= EXERCISE PROMPT =
Do not copy the pictures. Write out the lines from the start of the entries through the line containing "New Arrivals (366, 875)".

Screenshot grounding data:
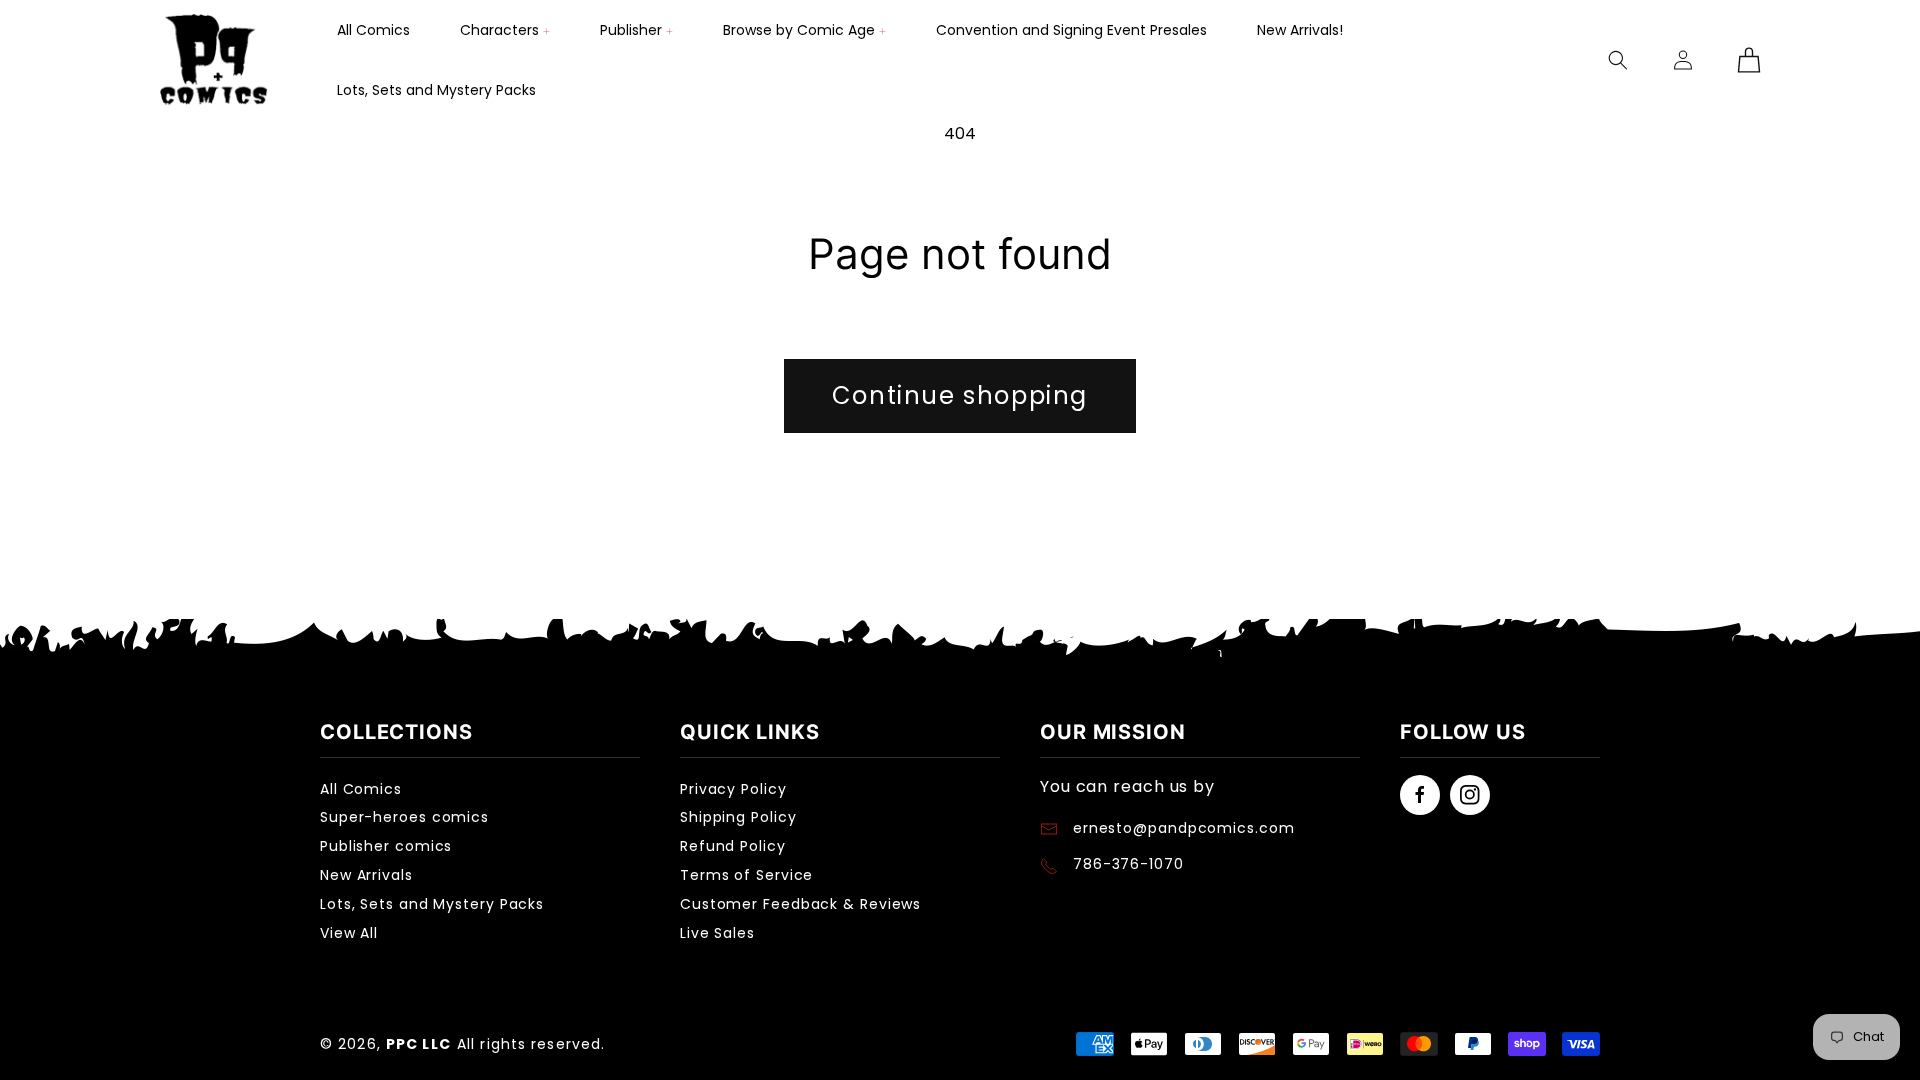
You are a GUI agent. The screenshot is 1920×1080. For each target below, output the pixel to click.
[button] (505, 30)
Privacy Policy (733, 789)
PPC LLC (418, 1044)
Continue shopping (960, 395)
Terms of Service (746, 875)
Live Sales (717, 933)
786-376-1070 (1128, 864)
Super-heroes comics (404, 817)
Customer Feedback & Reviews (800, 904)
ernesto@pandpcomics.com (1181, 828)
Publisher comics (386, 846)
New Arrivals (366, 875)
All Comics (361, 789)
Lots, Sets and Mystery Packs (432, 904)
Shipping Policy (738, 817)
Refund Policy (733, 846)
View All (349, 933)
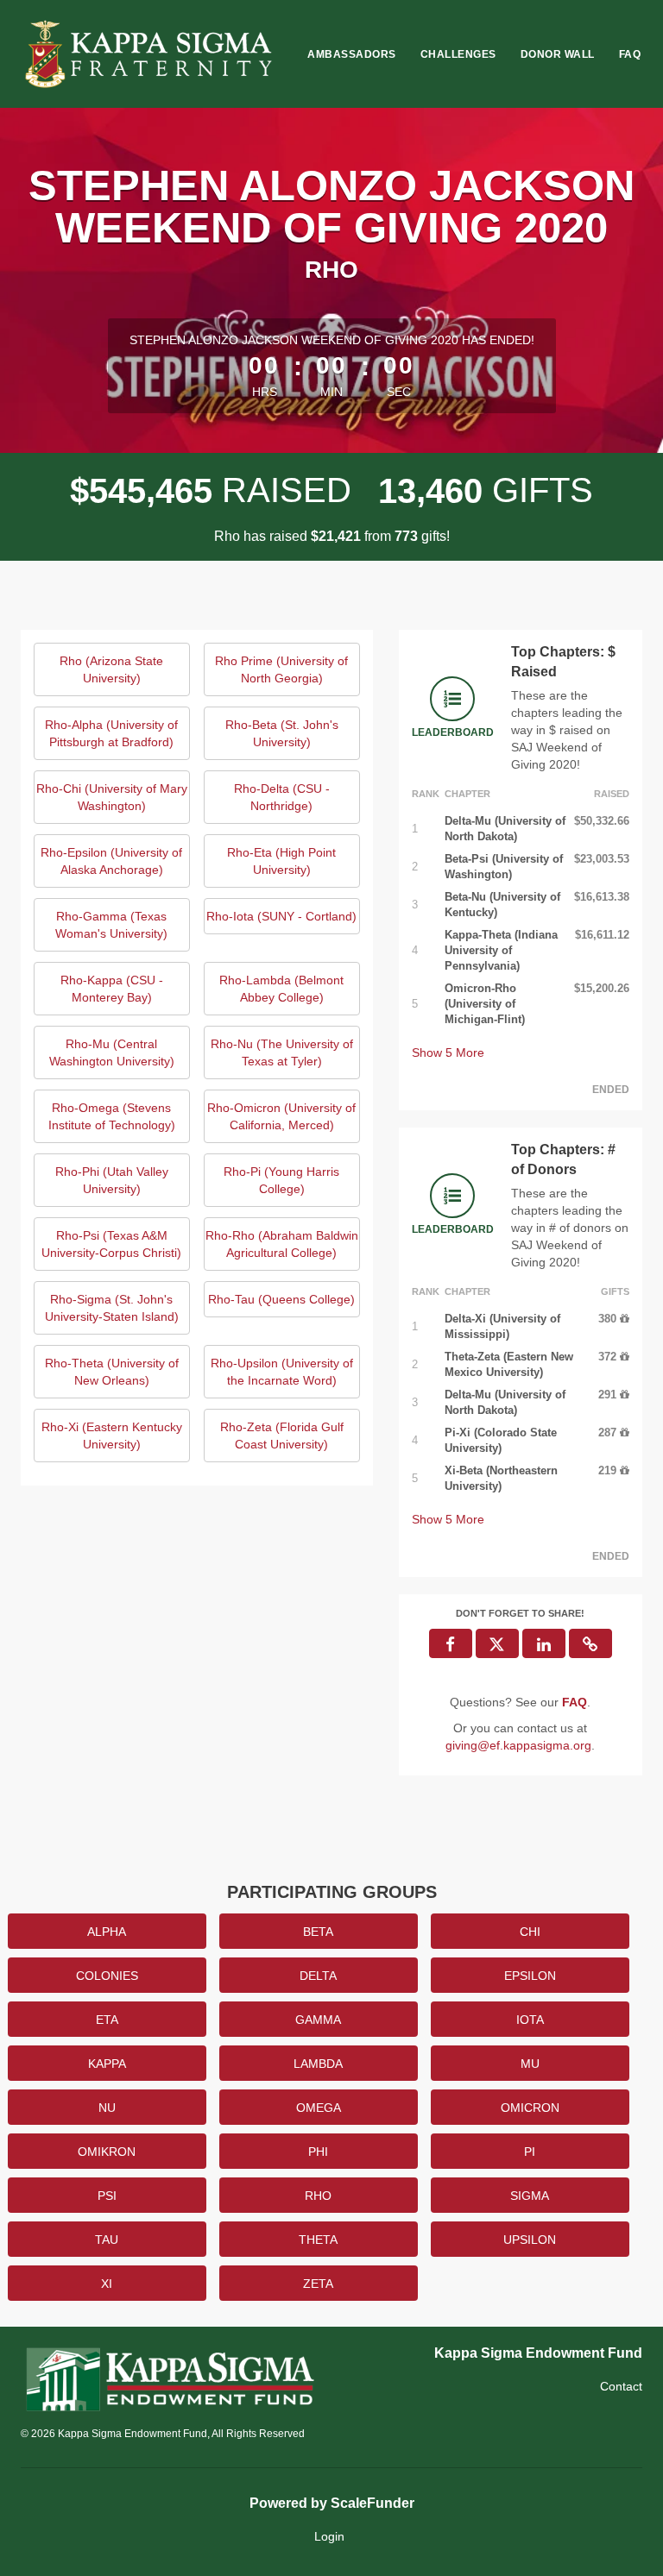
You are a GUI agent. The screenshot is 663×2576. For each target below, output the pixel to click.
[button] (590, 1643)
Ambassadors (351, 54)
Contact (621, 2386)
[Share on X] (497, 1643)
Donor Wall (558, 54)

= OUTPUT OF THE EXERCISE =
You are a GUI agent. The screenshot is 1920×1080. For each target below, output the pixel to click.
[button] (505, 30)
Privacy Policy (733, 789)
PPC LLC (418, 1044)
Continue shopping (960, 395)
Terms of Service (746, 875)
Live Sales (717, 933)
786-376-1070 (1128, 864)
Super-heroes comics (404, 817)
Customer Feedback & Reviews (800, 904)
ernesto@pandpcomics.com (1181, 828)
Publisher comics (386, 846)
New Arrivals (366, 875)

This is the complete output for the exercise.